If so, there is unlikely to be any theological crisis for Republicans anytime soon. All the GOP’s major 2016 candidates are expected to propose some reduction in taxes. But with tax cuts, perhaps even more than with other issues, the devil is in the details. What taxes do they proposed to cut and by how much? Are the cuts designed to increase economic growth? Are they accompanied by spending cuts, or will they increase the deficit? (No, not all tax cuts pay for themselves).
As with other issues, it is very early in the campaign, so we shouldn’t necessarily expect fully detailed plans yet. But we have more than enough clues to be able to discern the general outline of the candidates’ priorities.
As is the case with most issues, the two most detailed plans released so far belong to Senators Marco Rubio and Rand Paul. Rubio is the co‐sponsor, with Senator Mike Lee, of the Economic Growth and Family Fairness Tax Reform Plan, which would reduce taxes by roughly $4 trillion over the next decade (on a static basis; dynamic scoring suggests the revenue loss would be somewhat less). The plan would reduce the number of tax brackets to just two, 15 and 35 percent, while eliminating nearly all itemized deductions and replacing the current standard deduction with a fully refundable personal credit, plus a new $2,500-per-child exemption. On the business side, the bill would reduce the corporate tax rate to 25 percent, again while eliminating most current deductions. It would, however, allow full deductibility for investments in the year in which they are expensed. It would also adopt a territorial tax system, exempting foreign income of U.S. corporations. The plan has been criticized by some supply‐side and business‐oriented economists for leaving marginal tax rates too high, and not being sufficiently growth‐oriented. Rubio and others, notably reformicons, see it as a family‐friendly and middle‐class‐oriented tax cut.

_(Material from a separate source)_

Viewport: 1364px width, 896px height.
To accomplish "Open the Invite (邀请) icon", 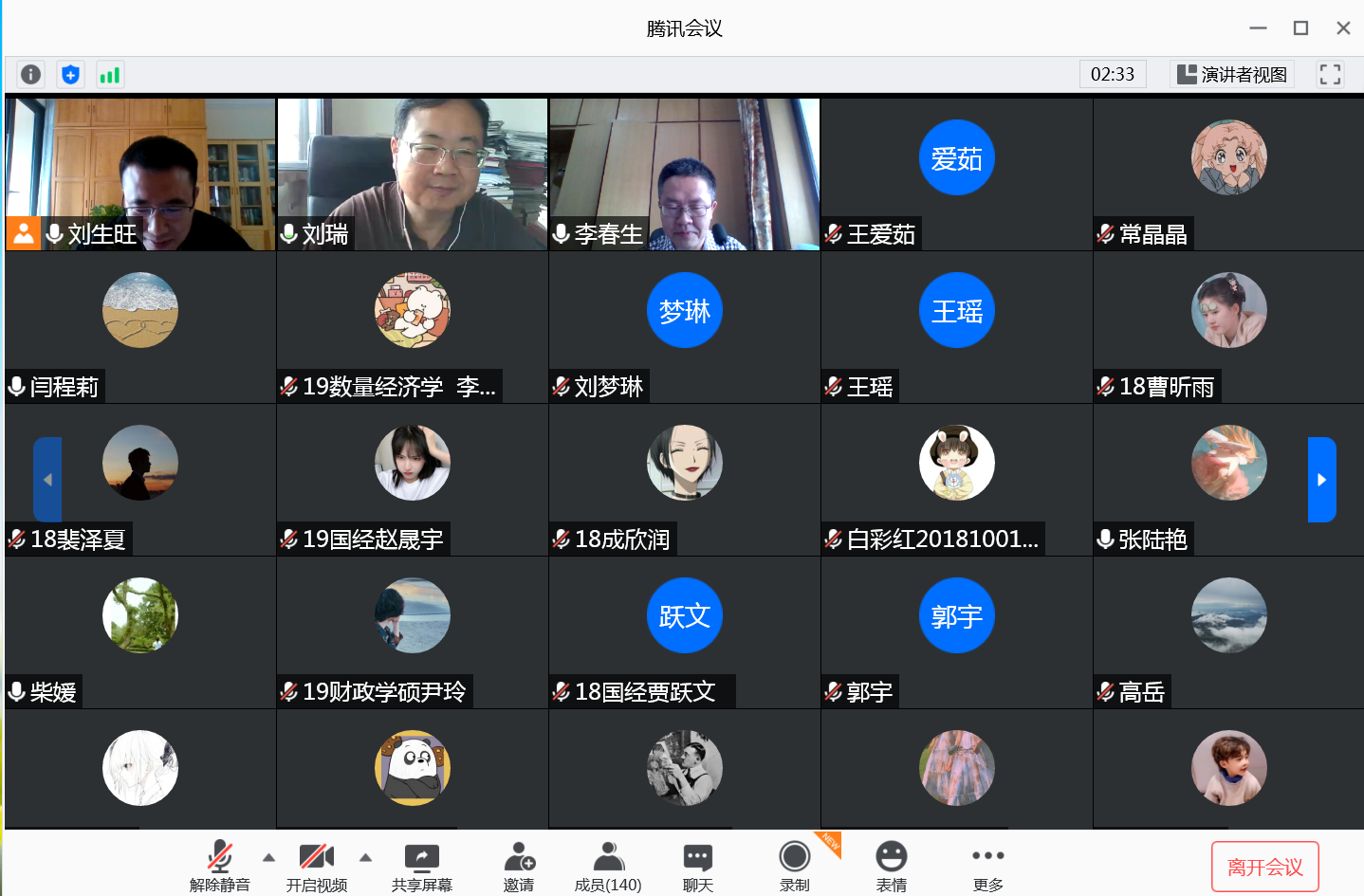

Rand Paul posted a detailed plan on his campaign website a couple of months ago, but he has since taken it down amid reports that he is revising it to lower rates even further. As originally posted, Paul’s plan would establish a 17 percent flat tax; however, he is reportedly working with Stephen Moore of the Heritage Foundation and others to bring that rate down to as low as 13 or 14 percent. The plan would also include a personal exemption, unlike most flat‐tax plans, thereby lowering the effective tax rate still further. The size of the exemption was not spelled out, but according to some reports it could be as much as 20 percent. Capital gains, interest, and dividends would all be untaxed. The estate, gift, and alternative minimum taxes would all be eliminated. Paul also plans a payroll‐tax exemption for low‐ and middle‐income earners, though he has not provided details, and such a cut could complicate financing for Social Security. And Paul also proposes even larger tax cuts for high‐poverty areas. Paul himself estimates that his plan would reduce revenue by about $700 billion per year, though he intends to propose spending cuts to offset the loss. Paul’s foreign policy came under attack recently as “Barack Obama’s third term,” but he certainly isn’t pursuing Obama’s tax policies.